======== PROVIDED PASSAGE ========
Referring now to FIG. 7, there is illustrated the exemplary structure of FIG. 6 after replacing the recessed sacrificial semiconductor material nanosheets 12 with gate structure 24. The replacing step and the gate structure 24 used in this embodiment of the present application are the same as that described above for providing the exemplary structure shown in FIG. 4.

Notably, FIG. 7 illustrates a semiconductor device in accordance with an embodiment of the present application. The semiconductor device illustrated in FIG. 7 includes a p-type field effect transistor including a vertical stack of stressed and spaced apart semiconductor channel material nanosheets (i.e., semiconductor channel material nanosheets 14), gate structure 24 wrapped around a portion of each semiconductor channel material nanosheet of the vertical stack of stressed and spaced apart semiconductor channel material nanosheets, and strained source/drain region 18 located on each side of the vertical stack of stressed and spaced apart semiconductor channel material nanosheets. The semiconductor device further includes recessed inner dielectric spacer 16S located beneath each semiconductor channel material nanosheet 14 of the vertical stack of stressed and spaced apart semiconductor channel material nanosheets. The recessed inner dielectric spacer 16S has an outermost sidewall that is located between a width of each semiconductor channel material nanosheet 14 of the vertical stack of stressed and spaced apart semiconductor channel material nanosheets. The semiconductor device illustrated in FIG. 7 even further includes semiconductor spacer 20 separating the strained source/drain region 18 from each semiconductor channel material nanosheet 14 of the vertical stack of stressed and spaced apart semiconductor channel material nanosheets and from the recessed inner dielectric spacer 16S. In the illustrated embodiment, the strained source/drain region 18 is in compression in a longitudinal direction of current flow.

Referring now to FIG. 8, there is illustrated the exemplary structure of FIG. 2 after forming an inner semiconductor spacer 20S adjacent to each recessed inner dielectric spacer 16S. The inner semiconductor spacer 20S are formed by first forming the exemplary structure illustrated in FIG. 5. After forming the illustrated exemplary structure shown in FIG. 5, an anisotropic etch is performed on the semiconductor spacer 20. The anisotropic etch removes the semiconductor spacer 20 from the sidewalls of each semiconductor channel material nanosheet 14 while leaving the semiconductor spacer 20 in the gap that is located adjacent to each recessed inner dielectric spacer 16S. The semiconductor spacer 20 that remains in the gap that is located adjacent to each recessed inner dielectric spacer 16S provides the inner semiconductor spacer 20S illustrated in FIG. 8. Each inner semiconductor spacer 20S has a first sidewall (i.e., innermost sidewall) in direct physical contact with a sidewall of the recessed inner dielectric spacer 16S, and a second sidewall (i.e., outermost sidewall) opposite the first sidewall that is vertical aligned to an end of each semiconductor channel material nanosheet 14. The formation of the inner semiconductor spacer 20S removes any uneven growth surface of the semiconductor spacer 20 and allows for subsequent growth of the strained source/drain regions 18 closer to each semiconductor channel material nanosheet 14 as compared to the exemplary structure including the semiconductor spacer 20.
======== DATASET EXTRACT ========
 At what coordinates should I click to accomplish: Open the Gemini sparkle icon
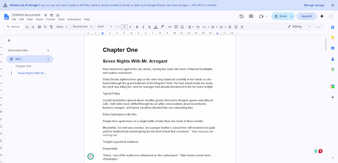tap(322, 16)
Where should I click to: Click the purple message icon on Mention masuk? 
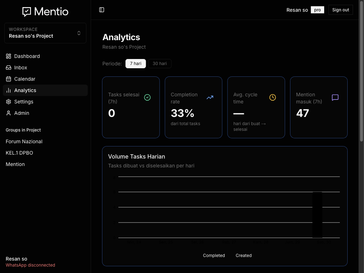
========
- **REQUIRED TASKS**:
A. Which figure numbers does the nanosheet passage mention? List every one.
B. In the nanosheet passage, what type of field effect transistor does the semiconductor device in FIG. 7 include?
C. Print the part of the nanosheet passage that opens with the words containing "Referring now to FIG. 7, there" and closes with "shown in FIG. 4.".
The material isn't needed here.

- **ANSWER LIST**:
A. FIG. 2, FIG. 4, FIG. 5, FIG. 6, FIG. 7, FIG. 8

B. A p-type field effect transistor.

C.
Referring now to FIG. 7, there is illustrated the exemplary structure of FIG. 6 after replacing the recessed sacrificial semiconductor material nanosheets 12 with gate structure 24. The replacing step and the gate structure 24 used in this embodiment of the present application are the same as that described above for providing the exemplary structure shown in FIG. 4.